# Decoding certain rat behaviors.



## TheDragonsIris (Dec 26, 2013)

My 3 boys are very sweet and love human companionship. This is why I'm confused every time they give me such a fuss when I take them out of the cage. Their cage has 2 doors, one on the upper level, and one on the bottom. No matter which door I take them out of, they always grab at the cage bars with their feet or try to run out of my hands and back into the cage. My boys are always up at the doors wanting attention. And they LOVE outside play time. It's only a struggle when physically taking them out of the cage. I would let them come out on their own, but their cage is situated on my bedside table. I'm so confused. They want the attention, they come to the door and want out, they can't get enough of play time, and sometimes don't want to go back in the cage afterwards. Why do they give me such grief with me picking them up out of the cage?
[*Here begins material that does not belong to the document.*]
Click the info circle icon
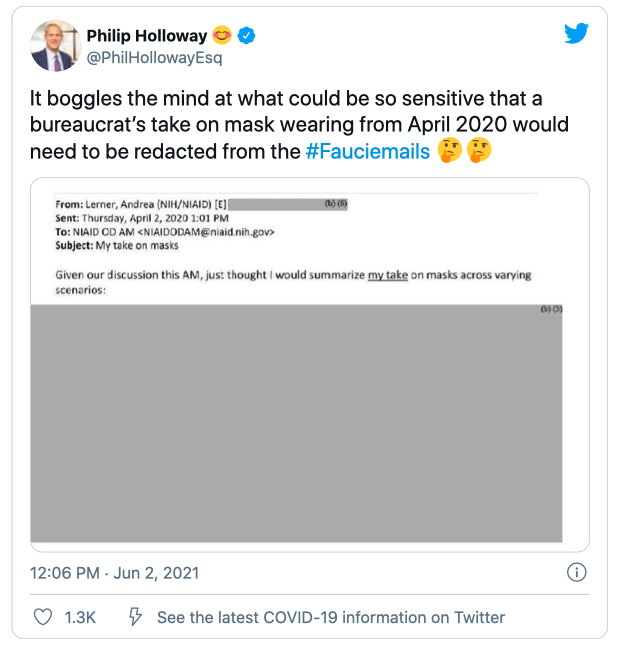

Another thing I've noticed about my boys is random teeth chattering noises for no reason, at least that I'm aware of. If there is an unusual noise, teeth chattering, which is normal. But when I'm working around the cage and even during play time? It doesn't happen for a long time, it's maybe 10 seconds of teeth chattering and then it stops. I've seen bruxing when I pet them and it's definitely not that. I've even had Frank jump up on my shoulder during play time and chatter in my ear. From what I've read, teeth chattering means back off. It just keeps happening randomly and I don't know why. It's so strange watching them teeth chatter and then tackle your hand with love and kisses. Do they teeth chatter while playing? Mine do sometimes. My boys sometimes get into little arguments here and there, but that's completely acceptable, and I don't even think it's because of that. I would hate to think that I'm doing something to upset them and don't know it. Arghh...the complexity of rat noises.


----------



## lalalauren (Jul 3, 2013)

Are the doors small? Do you have to manoeuvre them weirdly to get them out of the cage? My spare cage is probably too small to keep my boys in for an extended period of time, and as such, the doors are a tiny bit too small for me to comfortably pull out a rat. As such, they behave in the way you described - up at the door of the cage, begging to come out, but struggling like mad when I'm trying to squeeze them out. I liken it to when try to take my dad's dog for a walk - he loves walks, he knows the lead means walkies. He knows he has to wear the lead, but he'll wait until it's just past his eyes and then try to run off, before the lead is even on properly. He just gets overexcited, and I believe my rats do too and so they can't wait for me to squish them down to get them out of the cage.

...if that makes sense!


Sent from Petguide.com Free App


----------



## nanashi7 (Jun 5, 2013)

See if it is how you are reaching for them. 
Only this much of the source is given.